Similarly, the Constituent Assembly debated the question of freedom of conscience at length and enacted Article 25(1), under which “all persons are equally entitled to freedom of conscience and the right freely to profess, practise and propagate religion” subject to “public order, morality and health.”  This was fiercely opposed by Hindutva proponents of the day. Gandhiji had deep reservations about both conversion and reconversion, based on religious, not political, grounds: “I disbelieve in the conversion of one person by another. My effort should never be to undermine another’s faith but to make him a better follower of his own faith…” This is the opposite of what the Hindu-supremacist Sangh Parivar believes in.

 In fact, Christianity in India goes back to the first century AD, and Islam to the seventh century when the first mosque was opened in Kerala, whereas Hinduism in its present casteist-Brahminical form is a more recent eighth-10th century phenomenon.  Had the Muslim clergy during Moghul rule over large parts of India or the Catholic Church in Goa (ruled by the Portuguese for four centuries) practised mass-scale forced proselytisation, a majority of their people would not have remained Hindu, as they did. Many embraced these faiths voluntarily—often to escape Dalit oppression sanctioned by actually practised Hinduism. They still do.

 The rights to the freedom of conscience and to practise and propagate one’s religion derive from fundamental considerations of citizenship embedded in a charter of democracy. They must be decoupled from people’s religious-ethnic-linguistic identities, and also from the premise that all religions equally capture the divine truth or spiritual essence. The state must remain firmly agnostic on this and not assign equal or dissimilar values to different religions.   Religion is a deeply personal, intimate matter. In a free liberal-democratic society, the state cannot be allowed to dictate or interfere with it—so long as it doesn’t infringe on other citizens’ rights. Article 25(1) is based on this sound principle. Those in the Parivar who oppose it hold the mistaken view that Hindus, especially poor Hindus, convert to Christianity or Islam because they are ignorant, have no agency or mind of their own, and are lured or coerced into doing so.  This is a deplorably paternalistic prejudice, typical of the largely upper-caste Indian elite.

 This is not very different from the belief held by Christian missionaries during the colonial period that they were saving the soul of the heathen by baptising him/her, just as the imperial rulers thought they were on a mission of “civilising” barbarians.

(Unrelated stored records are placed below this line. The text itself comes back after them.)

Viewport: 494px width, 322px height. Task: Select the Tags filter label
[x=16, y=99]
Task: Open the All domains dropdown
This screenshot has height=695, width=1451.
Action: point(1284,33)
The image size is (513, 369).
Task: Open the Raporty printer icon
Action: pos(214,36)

Such views are unworthy of a modern, civilised mind, but are widely held by India’s elite.

 These views have found an uncouth and violent expression in the Parivar’s reconversion campaign.  Behind the campaign isn’t a lunatic fringe of extremists over which the Parivar has lost control. It’s the BJP itself. Modi has brought RSS extremists into his government and party, and allowed them free reign. Thus, Christians are made to feel insecure with the officially-ordered observance (since modified) of a “Good Governance” Day on Christmas Day, also the birth anniversary of the Hindu Mahasabha leader Madan Mohan Malaviya and Atal Behari Vajpayee. And all secular people must suffer the pain of Sushma Swaraj’s advocacy of making the Gita the national scripture.

 The message that emanates from these concentric circles of BJP leaders is clear: hate speech is the new normal; lionising Nathuram Godse is no longer taboo; the communal lumpen’s time has come; “our” government won’t stop ghar wapsi; we’ll temporarily postpone it, but take it up soon, under another name if necessary; if we could “accomplish” the Babri demolition and Gujarat 2002, nothing can prevent us from converting Muslims and Christians, whether in Aligarh or elsewhere, at a named price of respectively Rs 5 lakh and Rs 2 lakh. What’s scary is not that all this distracts attention from the BJP’s real agenda of “development”; but that shifting political goalposts through violent communalism has become its main agenda.